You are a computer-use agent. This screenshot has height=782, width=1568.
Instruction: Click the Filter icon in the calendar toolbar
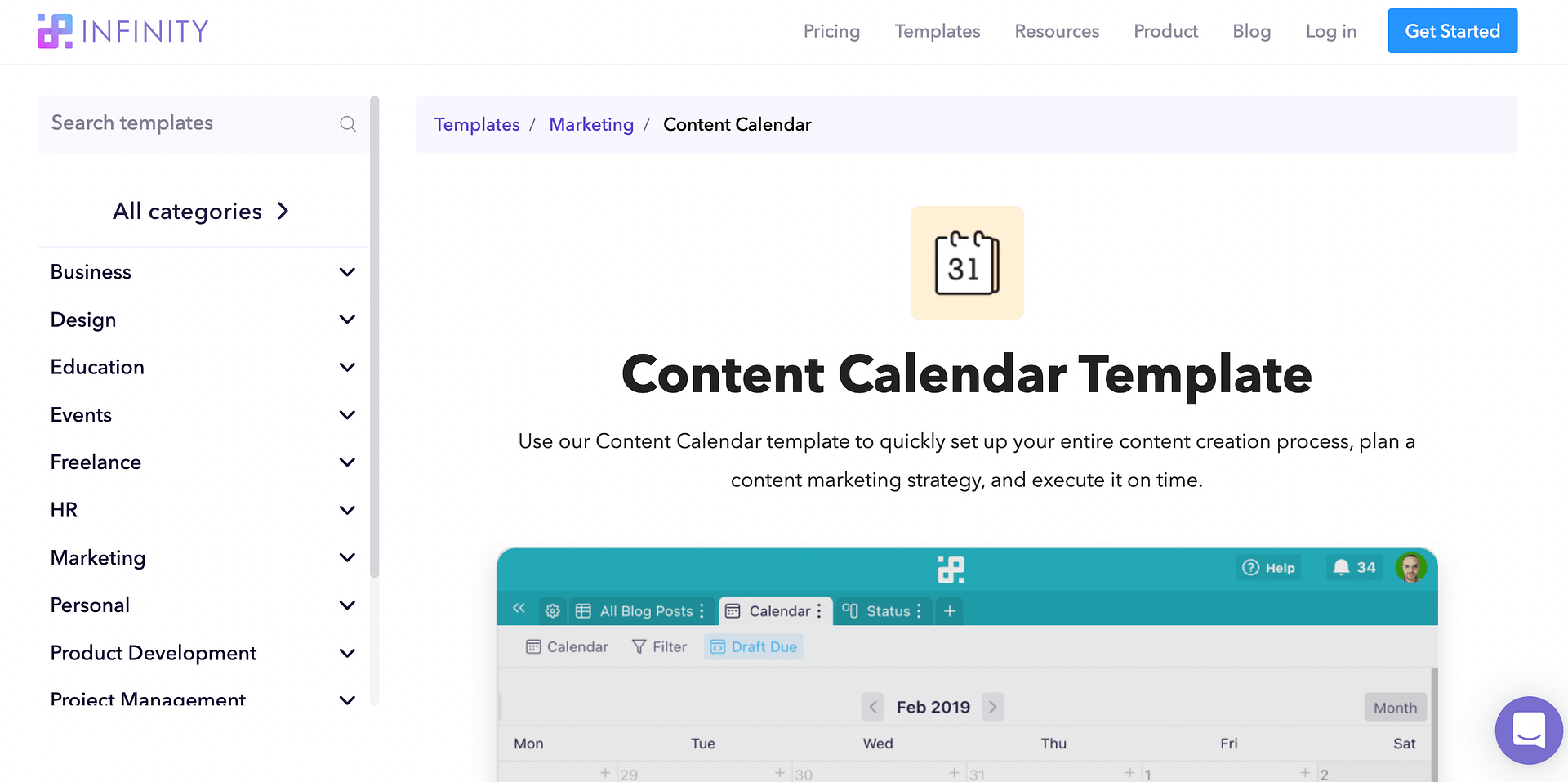click(x=638, y=646)
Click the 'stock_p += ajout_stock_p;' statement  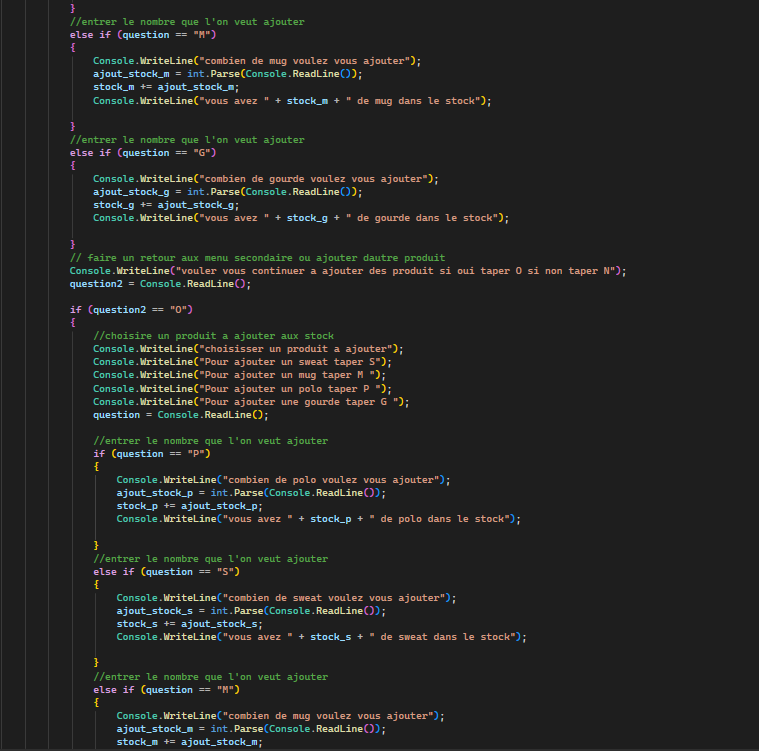pyautogui.click(x=189, y=505)
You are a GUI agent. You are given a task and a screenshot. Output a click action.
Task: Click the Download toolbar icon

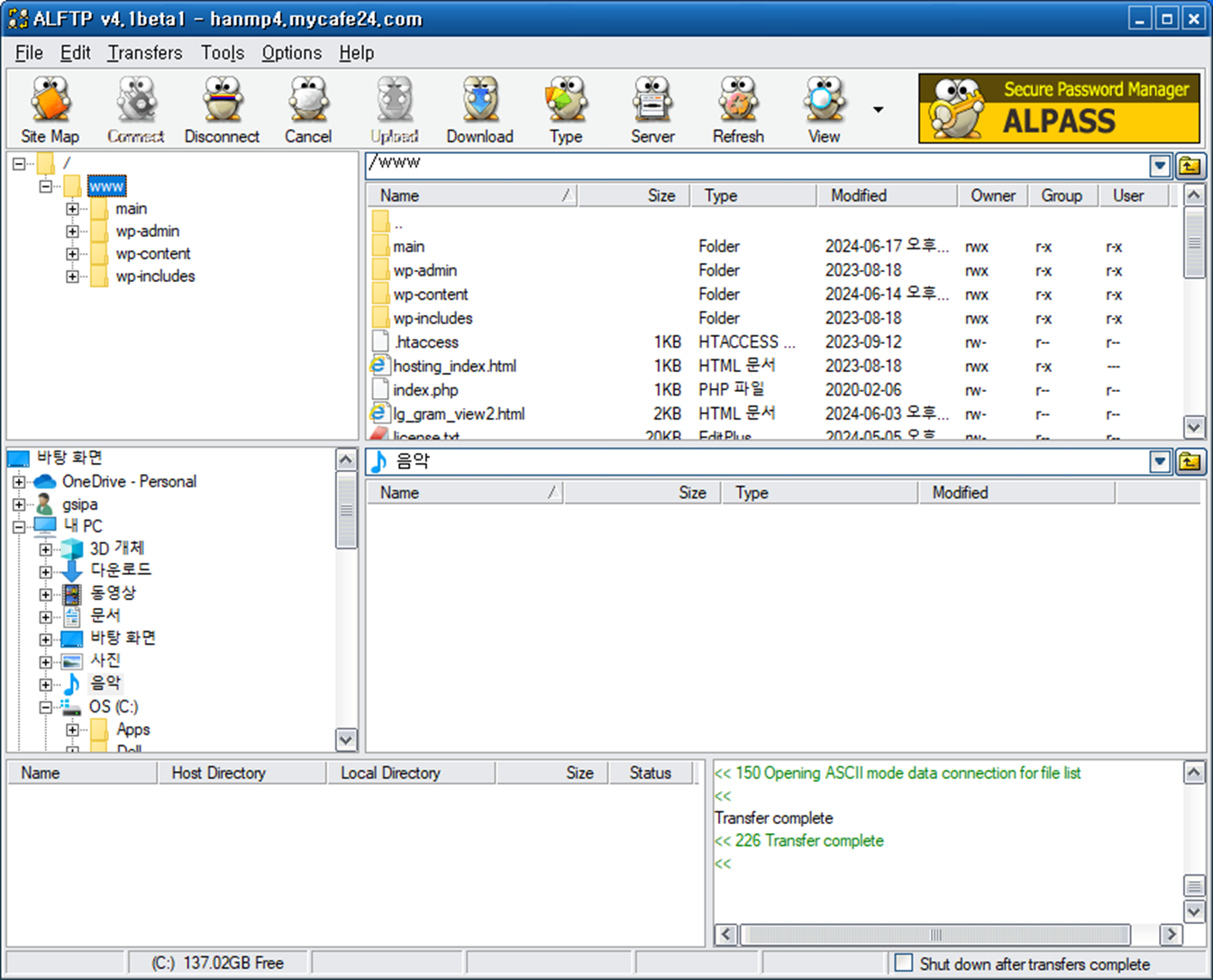[x=479, y=108]
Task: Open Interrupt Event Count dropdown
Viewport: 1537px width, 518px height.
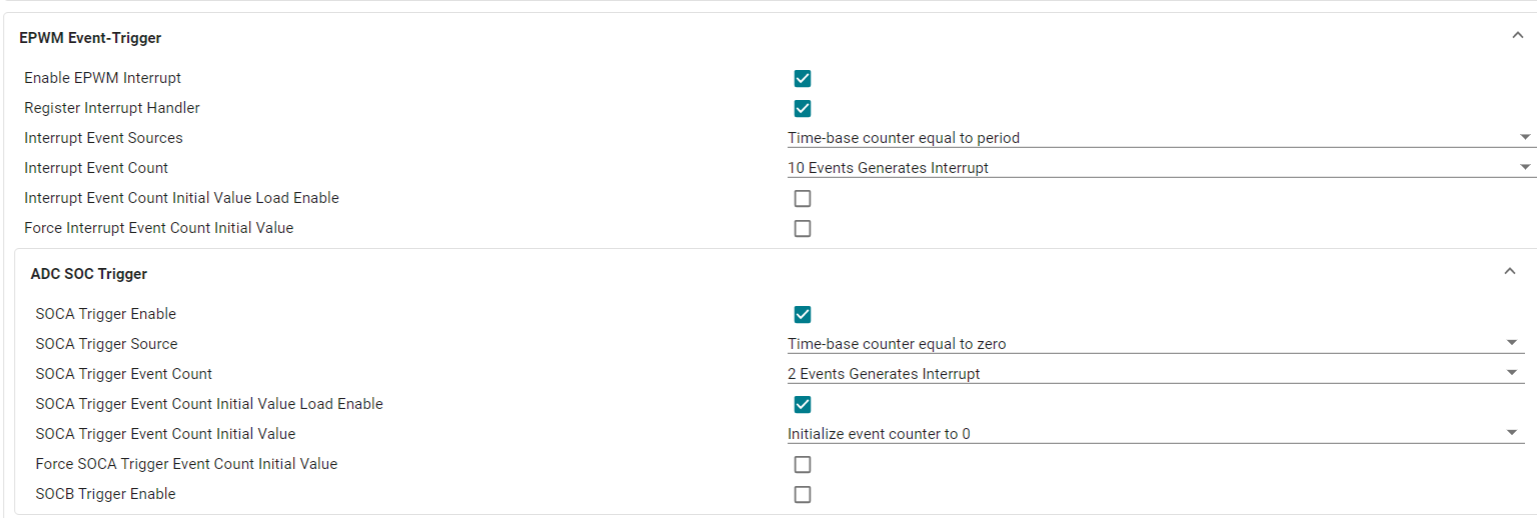Action: [1160, 168]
------------------------------
**EXERCISE**
To answer, repeat exactly the lines from the line containing "Task: Open Interrupt Event Count dropdown" through the last line of the data above, leaving out all pictures.

**EXERCISE ANSWER**
Task: Open Interrupt Event Count dropdown
Viewport: 1537px width, 518px height.
Action: [1160, 168]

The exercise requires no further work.